What you need to do: Continue the DGX Spark article from its last sentence, in the same style.

Excerpt:
Does NVIDIA DGX Spark (Project Digits) support CUDA?

Yes — NVIDIA DGX Spark (Project Digits) is an NVIDIA card with full CUDA support, the most mature local-AI backend. llama.cpp, Ollama, vLLM, and ExLlamaV2 all run natively.

NVIDIA DGX Spark (Project Digits) for local AI

What it does well

The DGX Spark (also marketed as Project Digits) is NVIDIA's first true ARM-based desk-side AI development workstation. The headline feature is unified memory — 128 GB of LPDDR5X shared between the Grace ARM CPU and the Blackwell-generation GPU, accessible via NVLink-C2C at ~600 GB/s, in a small form factor that runs from a 240 W power adapter. For local development of frontier models, this is genuinely unique: it fits Llama 3.3 405B at Q3, DeepSeek V3 671B at Q2 with paged offload, or Qwen 3 235B at FP8 / Q4 with comfortable context — workloads that no other $3,000 device on Earth can host. The full CUDA stack works (with ARM-compiled binaries; CUDA 12.8+ ships first-class ARM/Grace support), so you can dev against the same software stack you'll deploy on H200/B200 clusters. NVIDIA provides the entire NeMo + DGX OS + JupyterLab pre-configured stack out of the box. At $3,000 retail, it's roughly 1/3 the price of a 96 GB workstation card alone — and it's a complete system with CPU + RAM + storage + cooling.

Where it breaks

Bandwidth ceiling vs discrete GPU. 600 GB/s NVLink-C2C between CPU and GPU is dramatically below an H100's 3.35 TB/s or even an RTX 5090's 1.79 TB/s. Decode speed for memory-bound workloads is meaningfully slower — a 405B Q3 might run at 5–~10 tok/s rather than the ~25–40 tok/s a 4× H100 box delivers.
ARM ecosystem still has friction. While CUDA on ARM works, many third-party tools (some Python packages, certain Docker images, niche binaries) don't ship native ARM builds. Expect occasional 'pip install' failures, x86 emulation slowdowns, and Docker images that don't run.
Power envelope limits sustained workloads. 240 W total system power means GPU is never running at "actual H100 / B200" wattage. Sustained inference on big models throttles compared to discrete-GPU equivalents.
Single-system, no multi-card scale. No NVLink to other Spark units, no PCIe expansion. What you buy is what you get. For workloads that grow beyond 128 GB, you're recommitting to a different platform.

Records
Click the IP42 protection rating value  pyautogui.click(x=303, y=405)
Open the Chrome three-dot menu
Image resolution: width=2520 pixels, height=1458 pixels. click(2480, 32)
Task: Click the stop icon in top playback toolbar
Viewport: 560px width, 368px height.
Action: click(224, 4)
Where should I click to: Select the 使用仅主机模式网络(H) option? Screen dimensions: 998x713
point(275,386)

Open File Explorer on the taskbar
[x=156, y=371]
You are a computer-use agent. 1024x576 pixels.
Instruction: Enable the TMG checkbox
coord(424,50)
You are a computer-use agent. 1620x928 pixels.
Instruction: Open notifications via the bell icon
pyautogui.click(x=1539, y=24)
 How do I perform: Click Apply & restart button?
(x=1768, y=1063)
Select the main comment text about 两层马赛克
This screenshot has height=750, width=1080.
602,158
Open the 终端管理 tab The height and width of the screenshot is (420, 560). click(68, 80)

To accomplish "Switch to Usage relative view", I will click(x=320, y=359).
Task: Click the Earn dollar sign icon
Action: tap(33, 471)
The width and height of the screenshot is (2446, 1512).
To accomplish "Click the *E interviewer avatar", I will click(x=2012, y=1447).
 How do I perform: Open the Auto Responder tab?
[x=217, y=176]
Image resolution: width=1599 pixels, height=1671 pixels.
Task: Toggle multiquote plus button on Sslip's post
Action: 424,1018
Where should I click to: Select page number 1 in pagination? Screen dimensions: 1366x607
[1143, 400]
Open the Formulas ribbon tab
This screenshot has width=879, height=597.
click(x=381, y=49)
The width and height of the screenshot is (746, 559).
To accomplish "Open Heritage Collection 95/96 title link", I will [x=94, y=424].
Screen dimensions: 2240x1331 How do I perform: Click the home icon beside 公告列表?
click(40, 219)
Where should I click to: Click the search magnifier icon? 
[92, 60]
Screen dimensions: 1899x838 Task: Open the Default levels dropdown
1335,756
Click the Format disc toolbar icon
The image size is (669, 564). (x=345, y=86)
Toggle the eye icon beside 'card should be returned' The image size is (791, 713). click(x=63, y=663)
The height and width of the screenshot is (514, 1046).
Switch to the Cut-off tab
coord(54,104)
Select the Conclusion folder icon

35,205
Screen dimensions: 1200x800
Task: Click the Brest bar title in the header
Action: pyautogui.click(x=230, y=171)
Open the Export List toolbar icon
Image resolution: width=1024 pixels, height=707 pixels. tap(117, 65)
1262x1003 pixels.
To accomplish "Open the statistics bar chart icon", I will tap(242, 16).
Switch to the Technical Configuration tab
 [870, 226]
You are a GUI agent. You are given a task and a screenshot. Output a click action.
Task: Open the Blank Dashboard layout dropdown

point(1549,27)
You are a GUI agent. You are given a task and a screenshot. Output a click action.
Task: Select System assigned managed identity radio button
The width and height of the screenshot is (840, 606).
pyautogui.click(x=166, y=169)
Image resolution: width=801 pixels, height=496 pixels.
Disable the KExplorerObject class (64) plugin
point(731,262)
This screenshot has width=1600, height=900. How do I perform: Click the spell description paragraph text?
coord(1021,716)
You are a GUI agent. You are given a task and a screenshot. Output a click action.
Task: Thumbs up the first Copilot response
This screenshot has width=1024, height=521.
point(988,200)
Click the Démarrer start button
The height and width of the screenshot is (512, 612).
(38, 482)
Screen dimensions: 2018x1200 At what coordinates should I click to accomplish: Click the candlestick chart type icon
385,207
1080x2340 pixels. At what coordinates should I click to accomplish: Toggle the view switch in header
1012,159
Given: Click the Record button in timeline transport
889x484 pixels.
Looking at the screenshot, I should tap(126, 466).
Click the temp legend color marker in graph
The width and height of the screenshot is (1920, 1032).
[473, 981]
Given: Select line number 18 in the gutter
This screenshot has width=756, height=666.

Result of this exercise:
First-generation product risk. Software ecosystem (drivers, distro support, niche tooling) will mature over 12–24 months. Buying day-one means living through the maturity curve.
Not for production serving. Single-user dev box, period. Don't deploy this as a production server.

Ideal model range

Sweet spot: Local development of 200B–671B-class models — fit them in memory at low quant for prompt iteration, prototyping agentic workflows, and validating model behavior before deploying to H200/B200 cluster.
Sweet spot: 70B–200B-class development at FP16 with comfortable context. For dev-loop work where you don't need maximum throughput, this is the cheapest path.
Sweet spot: Mixed-model agentic prototyping — fit 70B + 30B + 7B simultaneously for draft → review → summarize loops without offload thrashing.
Stretch: Light fine-tuning at 7B–13B QLoRA. Bandwidth-limited but functional.
Bad fit: Production serving (any scale), high-throughput single-model decode, training, multi-card scale-out workloads.

Bad use cases

Production inference deployment. Wrong tier — pick L40S / H100 PCIe / H200.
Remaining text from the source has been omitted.